Our price comparison tool compares the total cost of sending an international transfer with Revolut compared to similar providers (“Providers”). By “total cost”, we mean the total amount you need to pay to send the transfer, inclusive of any exchange rate and transfer fee.
The information in the price comparison tool applies when sending money in the national currency of the recipient country, and excludes transfers made to Revolut customers.
The cost of a transfer can normally be broken down in two components: the exchange rate, and the transfer fee:
● Exchange rate : Sending money internationally often involves two different currencies: the currency you’re using to pay for the transfer, and the currency the beneficiary will receive. For this reason, international transfers generally include an exchange rate. The difference between the exchange rate and the market rate (like one you see on Google) is called the “markup”. Some providers clearly set out this markup on top of the exchange rate, while others include it in the exchange rate
● Transfer fee : This is the cost the Provider charges you to send the money, after any currency exchange has been performed. It’s usually a combination of a fixed fee and a variable fee based on the amount of the transfer
In addition to the fees displayed in the comparison table, the receiving bank or correspondent banks may charge their own fees for international transfers. These fees are not included in the comparison table, as we don’t have visibility over them.

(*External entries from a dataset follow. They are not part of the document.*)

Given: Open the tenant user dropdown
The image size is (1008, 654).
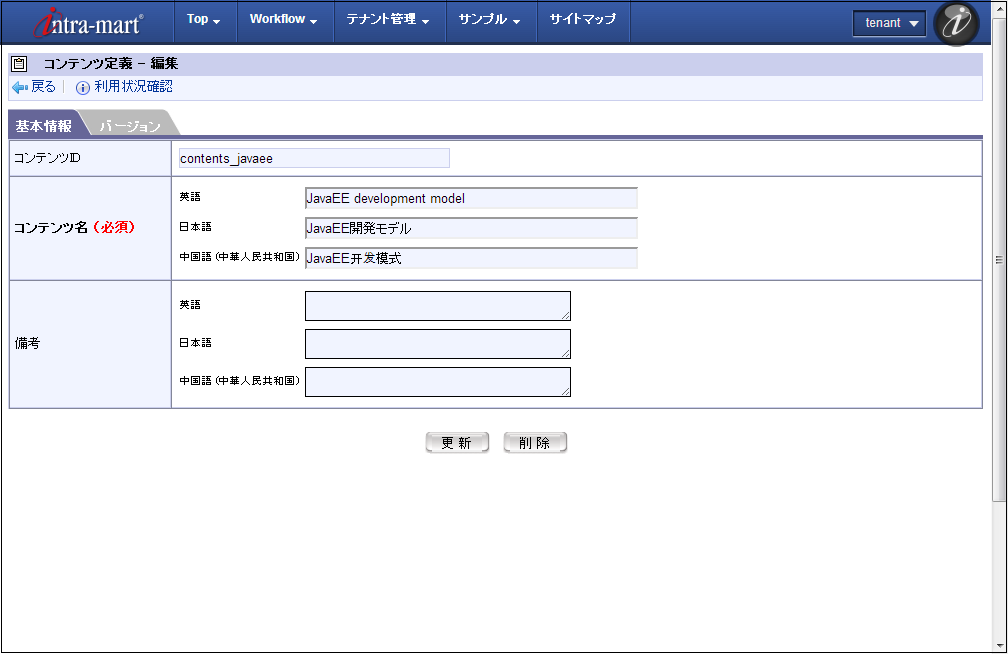Looking at the screenshot, I should click(889, 23).
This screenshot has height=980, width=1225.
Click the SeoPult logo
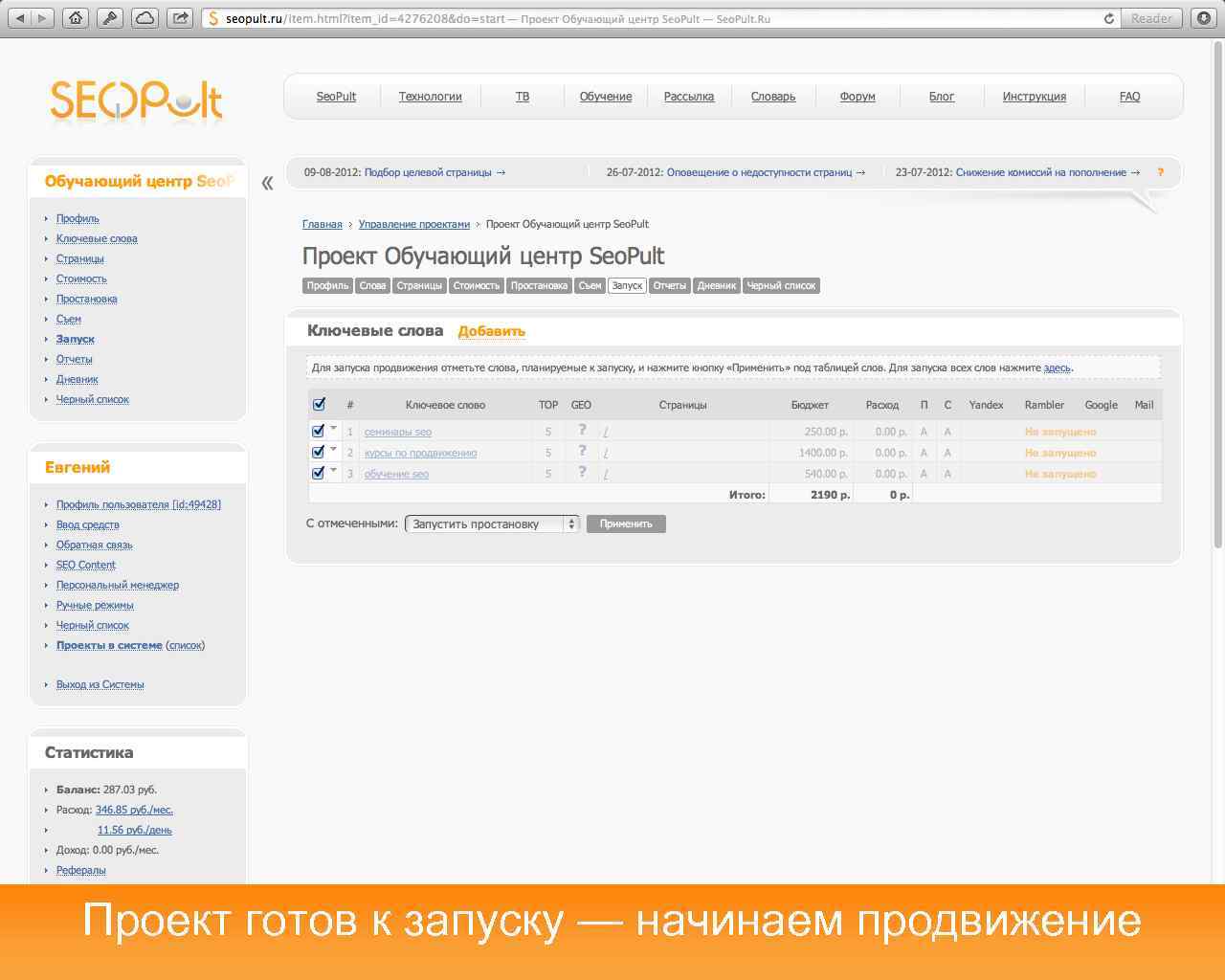coord(135,101)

Providers’ data is taken directly from their websites by collecting publicly available transfer costs or by using their remittances services as if we were customers. We don’t collect data for precise amounts, but instead collect data using different transfer amount thresholds (e.g. £1, £100, £500, £1000, £2500, £5000, £7500).
● Exchange rate : At the moment of data collection, we calculate the percentage difference between the exchange rates the Providers offer to you, and the market rate, which is called the “markup”. For example, if at the time of data collection, the market exchange rate from GBP to EUR is 1.2 and a Provider’s exchange rate is 1.1, then the markup is (1.2 - 1.1) / 1.2 = 0.08.
Later on when you use our price comparison tool, we’ll again check the market rate, and estimate the exchange rate the Providers would offer to you at that moment using that percentage difference. For example, if the market exchange rate from GBP to EUR when you use the price comparison tool is 1.1, and the markup for a given Provider is 0.08, then we’ll estimate the Provider’s exchange rate to be 1.1 * (1 - 0.08) = 1.01.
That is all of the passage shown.